Seriously, it's like the producers/writers just gave up. One, it's clearly set on a sound stage in California; havelis, though lovely, do not make the depiction of the city more credible. (Note the accompanying picture, which is allegedly Kanyakumari; the characteristic Kumariamman temple is TOTALLY Photoshopped in there.)
Two, unlike in Japan, where everyone is speaking Japanese and they give them subtitles (even one staple character, Hiro, primarily speaks Japanese and gets that treatment), in Chennai, everyone is speaking English in a variety of accents. Granted, many people in India speak English, but in bazaars, in normal middle class life, most lapse into the vernacular -- Tamil or Marathi or Gujrati or Hindi or Malayalam, whatever.
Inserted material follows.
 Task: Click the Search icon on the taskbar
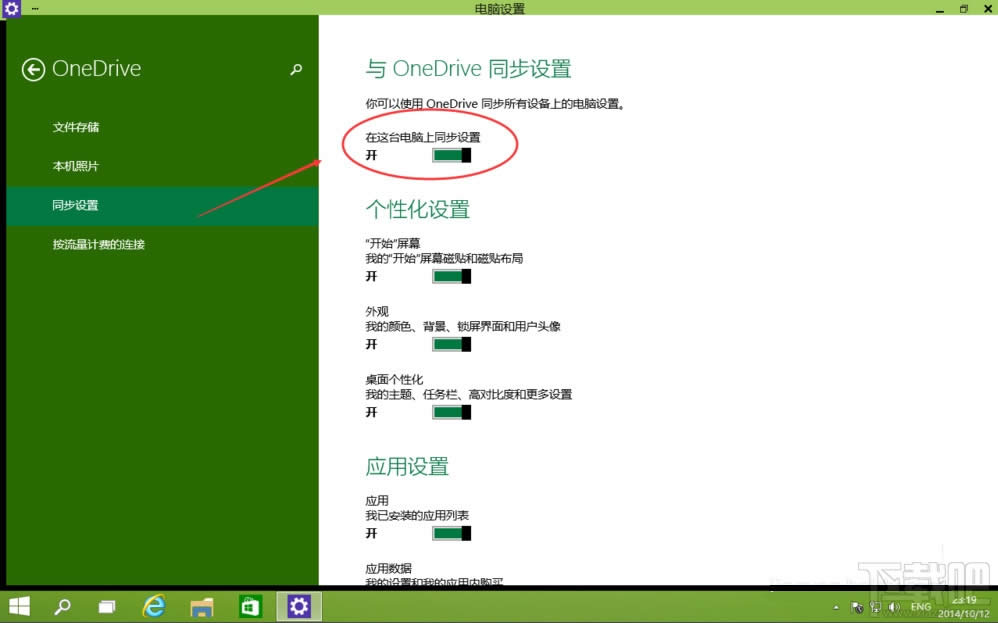pyautogui.click(x=62, y=606)
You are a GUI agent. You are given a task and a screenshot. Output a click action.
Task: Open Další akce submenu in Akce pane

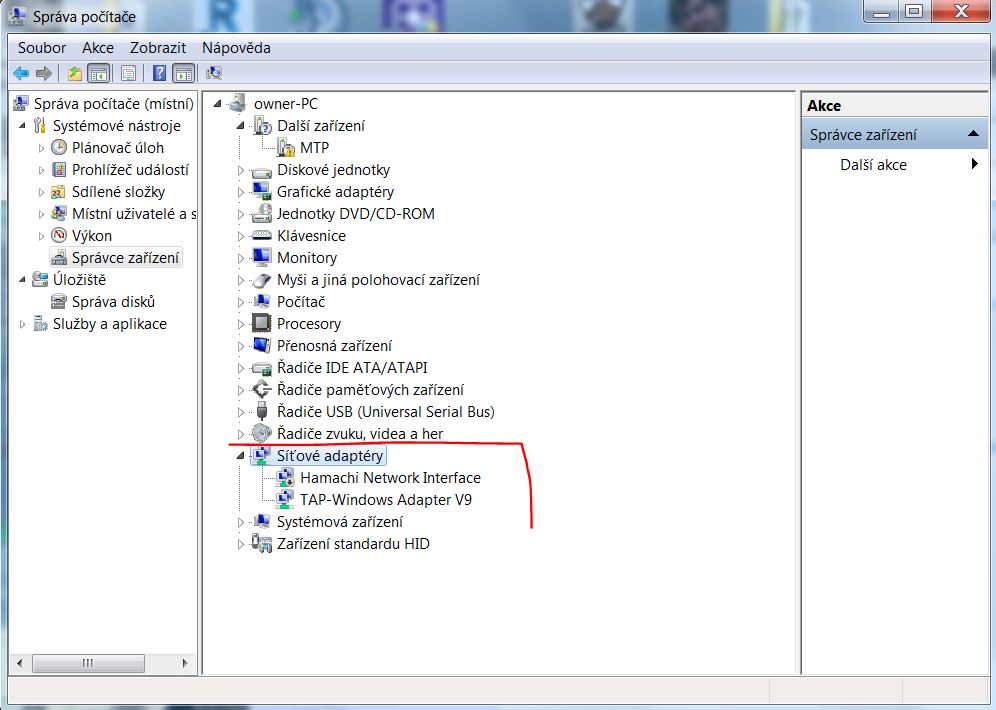tap(873, 165)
These small inconsistencies? Chipping away my soul. My tortured, tortured soul.
Americans are uninformed enough about other cultures. When I tell (American) people I've lived in India for about two years, the most common questions I get are about bride burning and tantric yoga. I may be making a mountain out of a molehill -- after all, it is just TV, and who said the media is obligated to depict the world as it exists? -- but wouldn't it be nice if someone acknowledged that, just as there is no one "America," there is no one "India"? That trying to generalize one billion people and as many opinions, hearts, and minds, into one Funjabi, masala-fied mess is kind of insulting -- to both the culture and to Americans who are deemed incapable of understanding that the subconty is anything beyond chicken tikka masala?
(For your reading pleasure, a nice chat on cultural hegemony; I'm currently hopped up on painkillers because my ear feels like an alien is going to burst out of it, and thus am incapable of making prescient observations about issues of culture and domination and media, but I really feel what this woman is saying.)